There is a rule that cats can shed hair on anything in the house… It is called fur-niture for a reason!
What do you call a mouse that doesn’t eat, drink, or even walk?
A computer mouse.
What is a koala’s favorite soft drink? Koka-Koala, of course!
What happens when an alligator drives a boat?
He becomes a navigator.
The tiger ran away from other tigers as they were rude to him. He didn't want to be involved in a catfight.
Can one tropical bird change a lightbulb?
No, but toucan.
Some people like to play croc-quet.
Why should you never share a bed with a pig? They hog all the covers.
Why was the actress scared of the deer?
She had stag fright.
What does Spider-man become when he joins the circus?
an aracnobat.
What do you call a crazy chicken?
A cuckoo cluck.
Why was the baby ant confused?
Because all his uncles were ants.
Why won’t crocodiles attack lawyers?
Professional courtesy!
My dog won’t get off the PlayStation He’s been playing Fi-fur all day.
Did you hear about the girl who put gorilla glue in her hair?

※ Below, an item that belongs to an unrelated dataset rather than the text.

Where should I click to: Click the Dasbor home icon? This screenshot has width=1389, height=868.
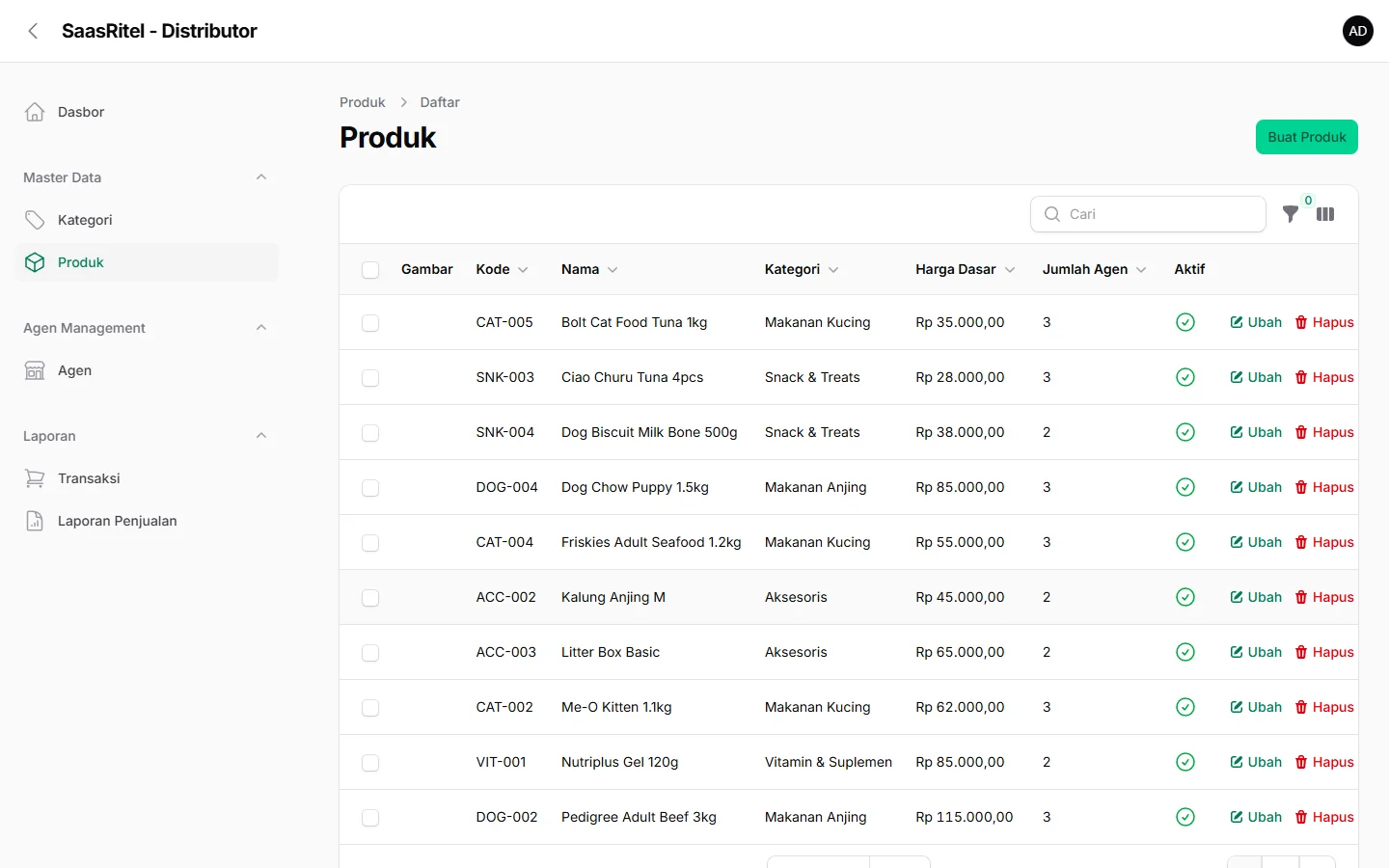tap(35, 112)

Her stupidity knew no bonds
Where do dogs go after the their tails fall off?
The re-tail store.
Where does the Easter bunny get his eggs? From an eggplant.
Why are Dalmatians so bad at hiding?
Because they are always spotted.
Zebras usually hold strong opinions. They are very black and white creatures.

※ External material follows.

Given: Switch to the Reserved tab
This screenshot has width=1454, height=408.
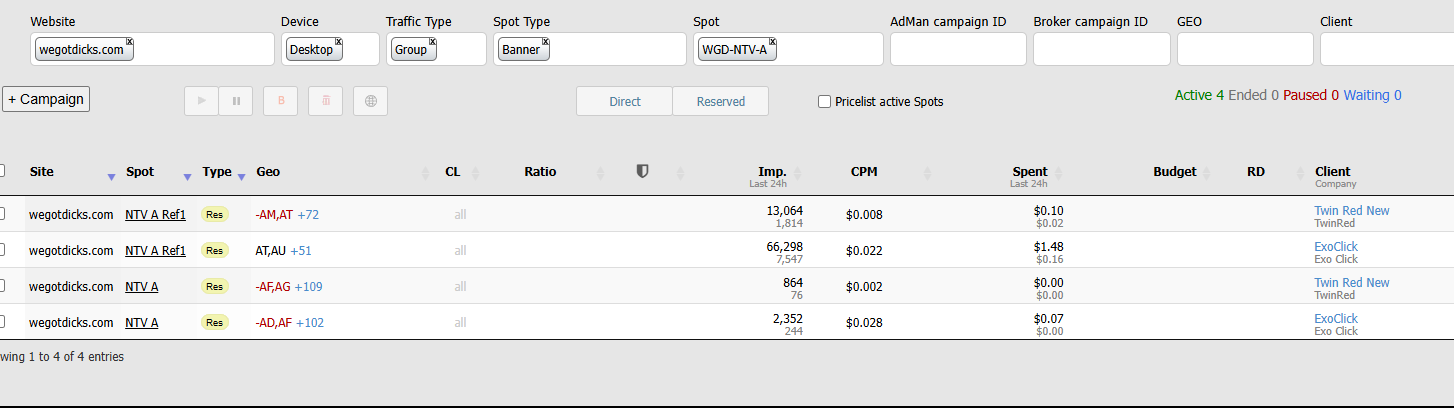Looking at the screenshot, I should (720, 101).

Why are bunnies always tired in April? Because they just finished a March.
When it’s raining, a turtle goes to a shell-ter.

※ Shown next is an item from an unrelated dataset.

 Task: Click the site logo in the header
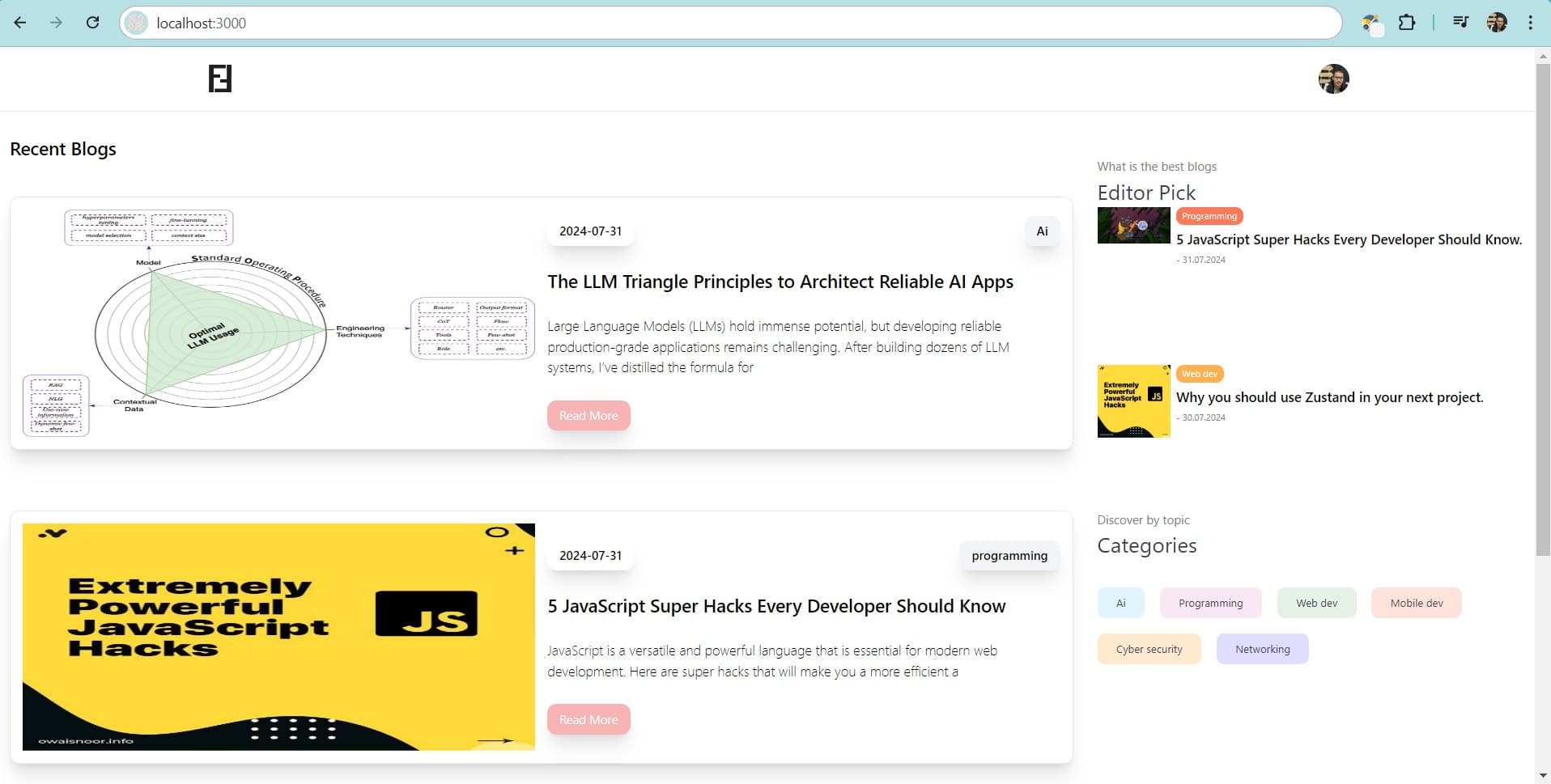pyautogui.click(x=220, y=78)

What did the beaver say to his girlfriend?
Chew make me feel warm and fuzzy on the inside.
I thought of premeditated murder and a flash mob of crows came to my mind.
Why was the horse sad she didn’t get the job?
She was flanking on it.
The police hung up the phone call when I informed them about a murder in my front yard. They said they could not do anything regarding the crows.
I nearly kicked my dog out, but we renegotiated the terms of his leash.
I had a tattoo of a Scorpion on my back last night and to tell the truth...
It stings like hell.
What happened when a bat misbehaved in night school?
She got suspended.
Why do flamingos fly south in winter? Because it would be too far to walk.
What's a frog's favorite flower?
A croakus.
What do you get if you cross a mouse with a Triceratops? Enormous holes in the base boards.
What does the mouse say to its mate? "Were like crackers and cheese"
Why are goldfish orange?
The water makes them rusty.
What do you say to a procrastinating pig? Listen, bud, it’s snout or never.
What do you call a talking kangaroo?
A quantum leap.
What do you call a crocodile that keeps breaking the law?
A crookadile.
Besides eucalyptus leaves, what is a koala bear’s favorite vegetable? Koalaflower.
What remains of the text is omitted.